Y así es el destino de los débiles cuando negocian con los fuertes, agachar la cabeza y someterse, porque la igualdad en las negociaciones sólo es posible en igualdad de fuerza y poder. Como bien se ha visto en el diferente trato con que la UE ha tratado a Grecia y a Gran Bretaña cuando han pretendido desviarse del camino trazado, poniendo en tela de juicio las normas dictadas desde lo alto. A los griegos se la humillado, no sólo obligándoles a aceptar condiciones vejatorias, sino convirtiéndoles, a ojos de la opinión pública europea, en culpables de todos los males de Europa. Por el contrario, a los otros, a los británicos, se les ha tratado con algodones, permitiéndoles hacer como gustasen a cambio de vagas y tenues promesas, que no se verán obligados a guardar y para cuyo incumplimiento siempre podrán encontrar excusas.

Aplaudidas y elogiadas por los que se dicen sabios y rectores.

Atenienses: No vayáis a tomar la senda de aquel sentimiento del honor que, en situaciones de manifiesto peligro con el honor en juego, las más de las veces lleva a los hombres a la ruina. Porque a muchos que todavía preveían adonde iban a parar, el llamado sentido del honor, con la fuerza de su nombre seductor, les ha arrastrado consigo, de modo que, vencidos por esa palabra, han ido de hecho a precipitarse por voluntad propia en desgracias irremediables, y se han granjeado además un deshonor que, por ser consecuencia de la insensatez, es más vergonzoso que si fuera efecto de la suerte.

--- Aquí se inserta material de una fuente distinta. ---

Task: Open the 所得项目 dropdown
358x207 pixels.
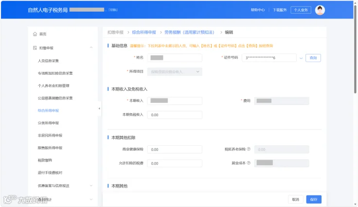Action: coord(175,71)
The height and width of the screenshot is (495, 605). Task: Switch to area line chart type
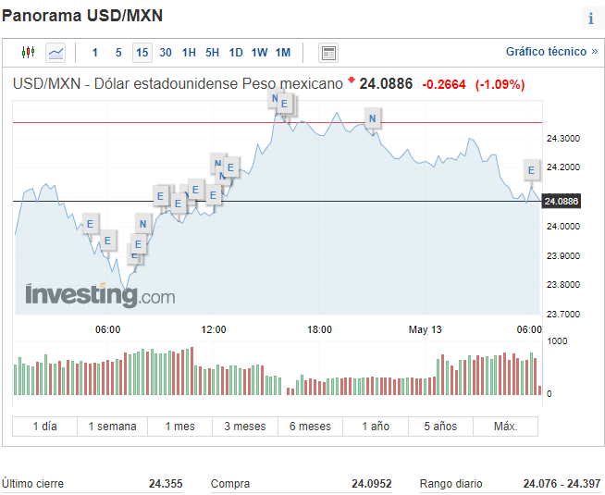[x=56, y=53]
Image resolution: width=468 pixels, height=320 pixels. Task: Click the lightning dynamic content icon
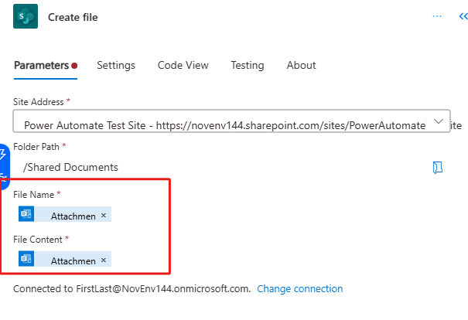tap(4, 155)
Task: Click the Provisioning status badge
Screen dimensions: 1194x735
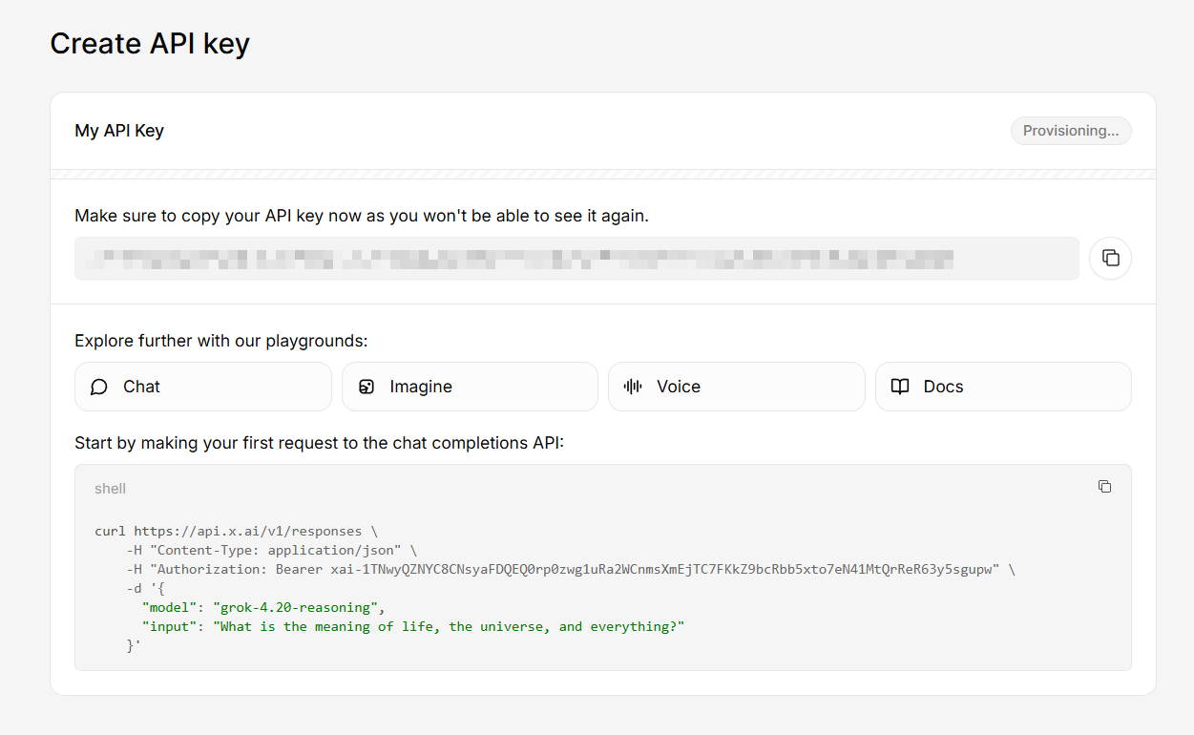Action: (x=1071, y=131)
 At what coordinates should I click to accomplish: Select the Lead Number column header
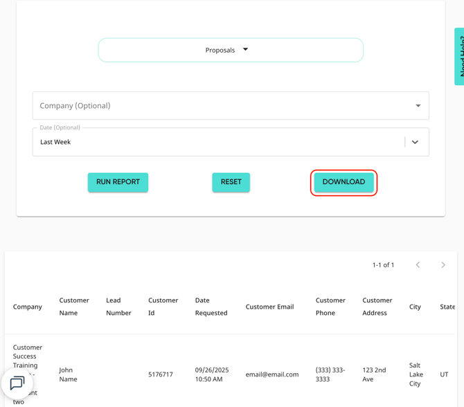pos(118,307)
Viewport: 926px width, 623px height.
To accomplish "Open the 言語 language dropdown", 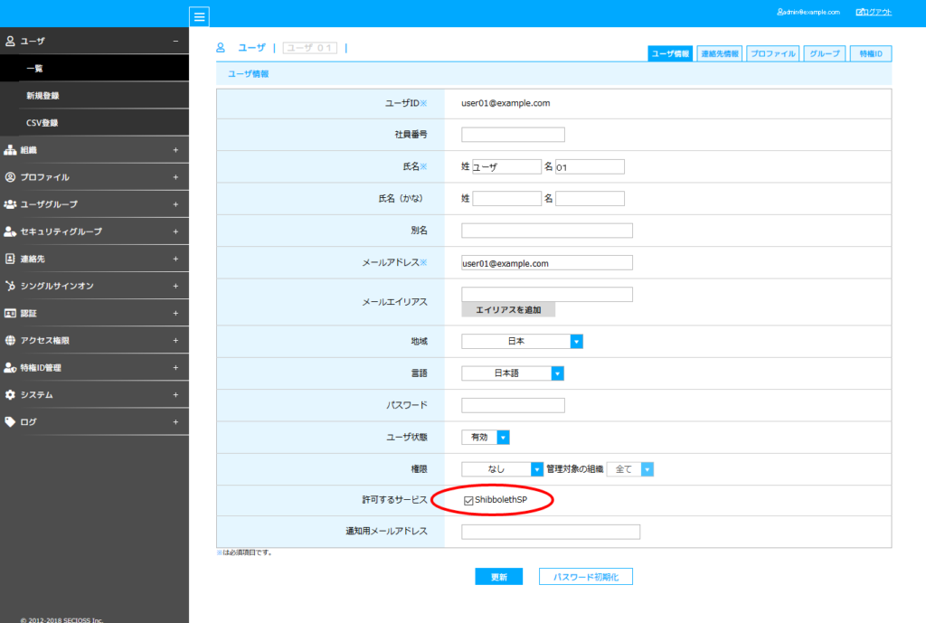I will [557, 373].
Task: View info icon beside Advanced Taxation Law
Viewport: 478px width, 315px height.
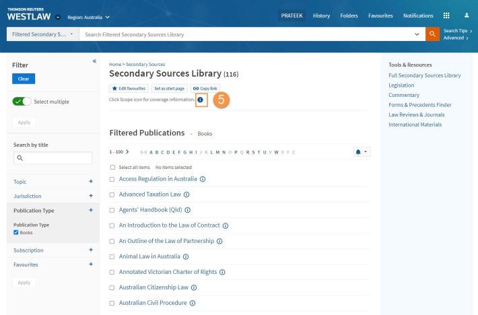Action: click(x=186, y=195)
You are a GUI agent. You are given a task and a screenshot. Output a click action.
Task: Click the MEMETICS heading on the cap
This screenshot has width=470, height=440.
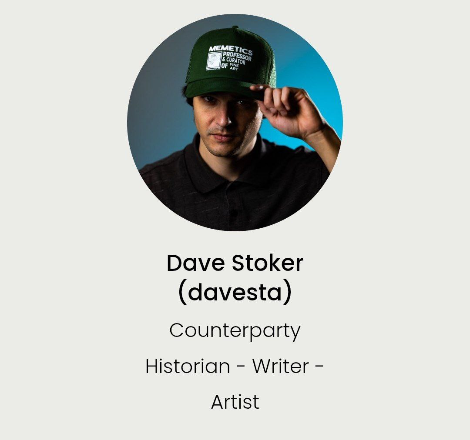pos(231,50)
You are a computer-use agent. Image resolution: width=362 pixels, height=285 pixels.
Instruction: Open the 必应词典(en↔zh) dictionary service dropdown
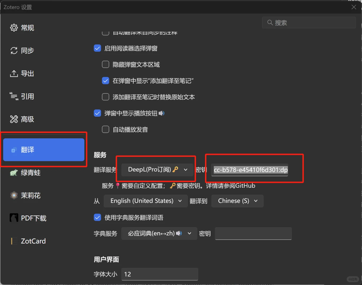[159, 233]
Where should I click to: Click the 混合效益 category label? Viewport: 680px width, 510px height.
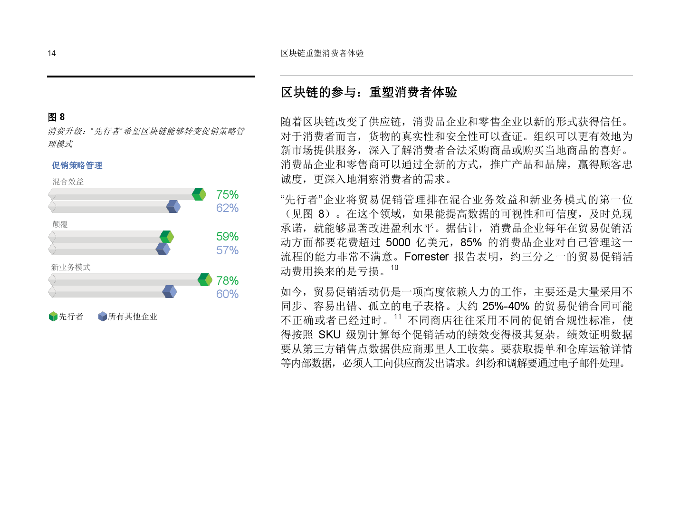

De esto vosotros debéis guardaros si tomáis el buen camino. No consideréis indecoroso doblegaros ante la ciudad más poderosa cuando os hace la moderada propuesta de convertiros en aliados suyos, pagando el tributo pero conservando vuestras tierras, ni dejar de porfiar por tomar el peor partido cuando se os da la oportunidad de elegir entre la guerra y la seguridad. Porque aquellos que no ceden ante los iguales, que se comportan razonablemente con los más fuertes y que se muestran moderados con los más débiles son los que tienen mayores posibilidades de éxito. Reflexionad, pues, cuando nos hayamos retirado, y no dejéis de tener presente que estáis decidiendo sobre vuestra patria, y que de esta única decisión sobre esta única patria que tenéis, según sea acertada o no, dependerá que sea posible mantenerla en pie.